I’m unfortunately at home saying my farewells to my 94 year old grandmother this week. In doing so I’ve been making a lot of trips from my parent’s house in Plymouth, MA to see my grandmother about a 20 mile drive away. The other night while driving back with my sister she asked me a pretty good question.
Most of the roads we were driving were the roads that I would train on for bike racing during high school and college breaks for hours on end. Her question was how I found my way around with no smartphones or even GPS devices at that point. Fair question indeed. So this got me to thinking about some of my early moments in the cycling world that are still my very best moments in the sport. We drove on one particular road that I can remember vividly from the bicycle, but couldn’t tell you the last time I actually drove it in a car.
Southeastern Massachusetts, believe it or not, is home to some rather great road riding. There are so many well paved roads that crisscross the rural areas with very little vehicle traffic. And of course there are a lot of great seaside roads showing the beauty of why people enjoy this area of the country so much in the summer months.
So how did I find my way back then without the help of a smartphone or GPS? It was actually quite simple: I went out and rode my bike as much as I could whenever I could. I explored roads, sometimes got lost, but always made my way back home each time and if I got stuck I used a pay phone. YES, a freaking pay phone! The only technology I had on me was a bike computer that gave me speed, average speed, time and total distance. Exploring is how I found my favorite routes and that was something that no map would be able to tell me.
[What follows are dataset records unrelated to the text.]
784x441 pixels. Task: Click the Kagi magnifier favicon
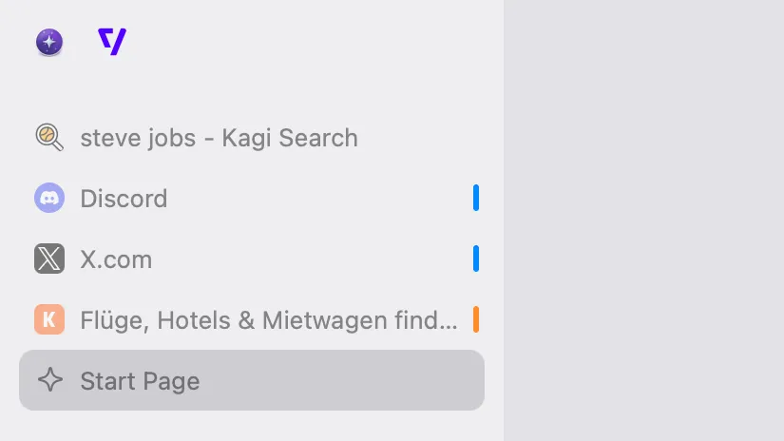coord(49,137)
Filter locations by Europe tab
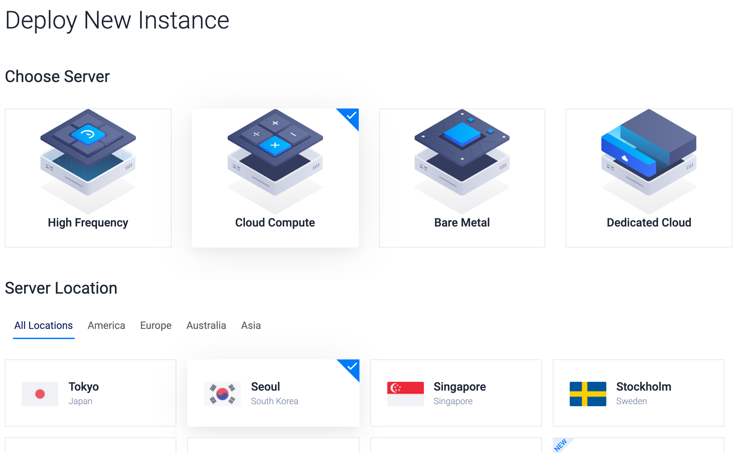 pos(156,326)
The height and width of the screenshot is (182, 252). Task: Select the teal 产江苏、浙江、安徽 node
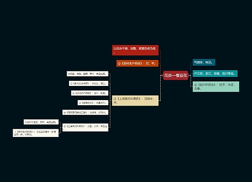[215, 74]
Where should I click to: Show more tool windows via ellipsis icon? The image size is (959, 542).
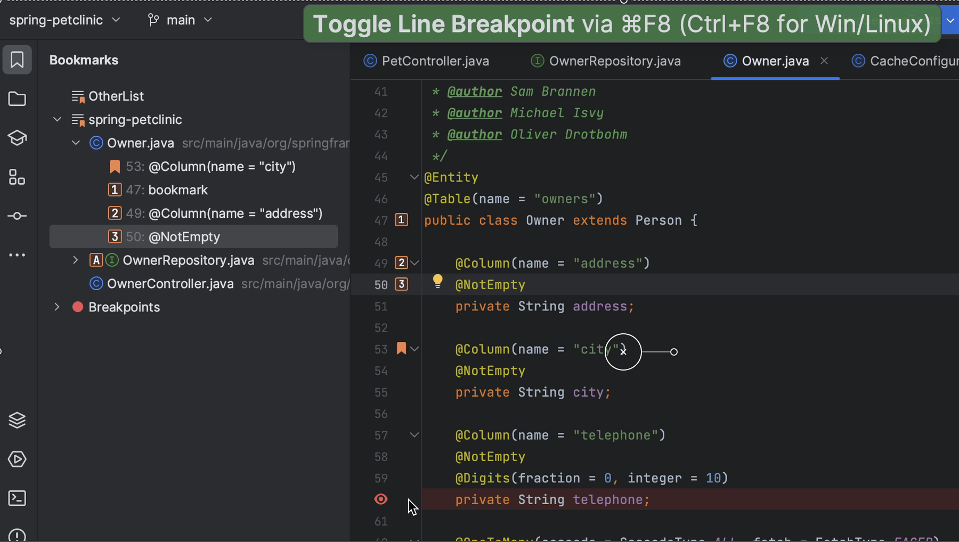pyautogui.click(x=18, y=255)
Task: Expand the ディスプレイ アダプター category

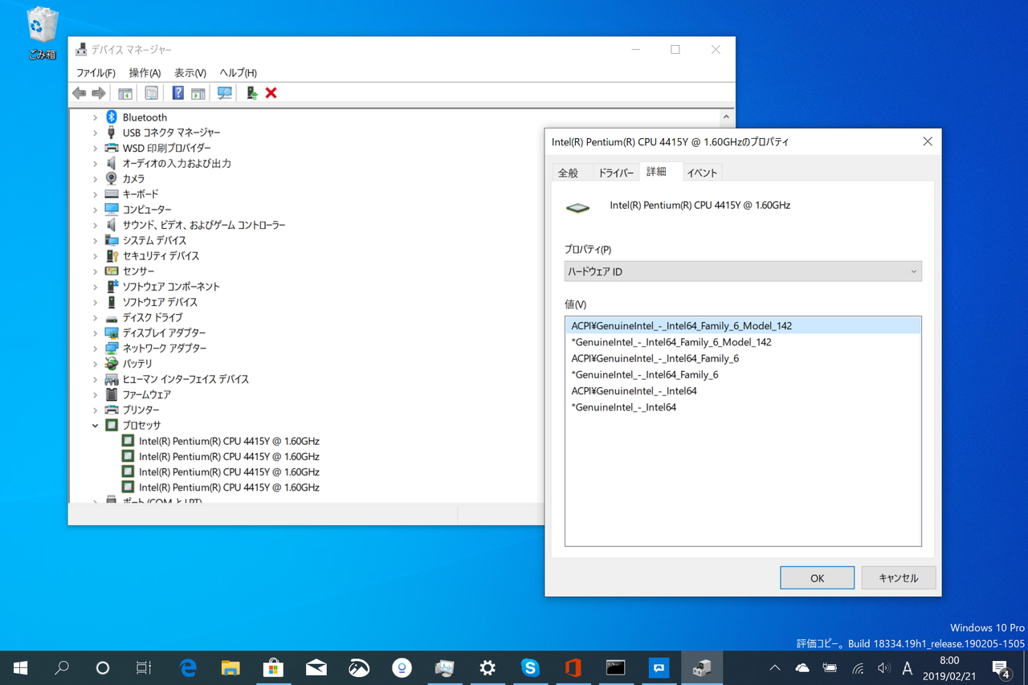Action: [95, 332]
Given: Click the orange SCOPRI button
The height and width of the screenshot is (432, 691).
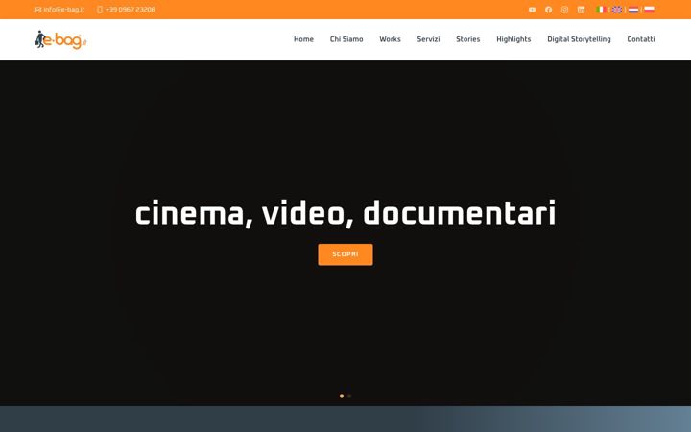Looking at the screenshot, I should pos(346,254).
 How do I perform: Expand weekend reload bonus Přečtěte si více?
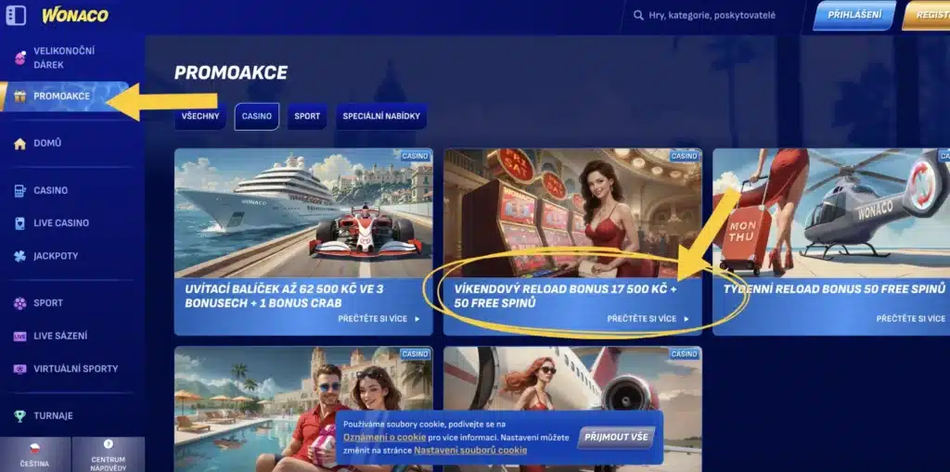(648, 318)

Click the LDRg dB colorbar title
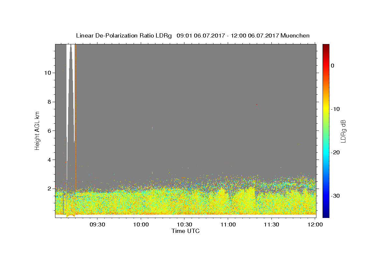[x=343, y=131]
Now I know that there are apps launching soon that will provide routes for safe cycling and there are of course the likes of Mapmyride and Strava already growing their audience. I’m actually a big fan of Strava and I was an early adopter of the Garmin GPS fitness watches almost 8 years ago. But, what I have to say is that I encourage you to go out and leave the GPS map off and instead just go out and explore around your community for new roads or trails to ride. This may sound unsafe to some, but if you have experience riding, you already know what roads would be bike safe or not. I’m a fan of exploring and also leaving some of the technology behind. While you’re at it for your explorer ride, leave the earbud out of your ear and just listen to you, your bike and your surroundings. You may just re-inspire yourself to ride that much more.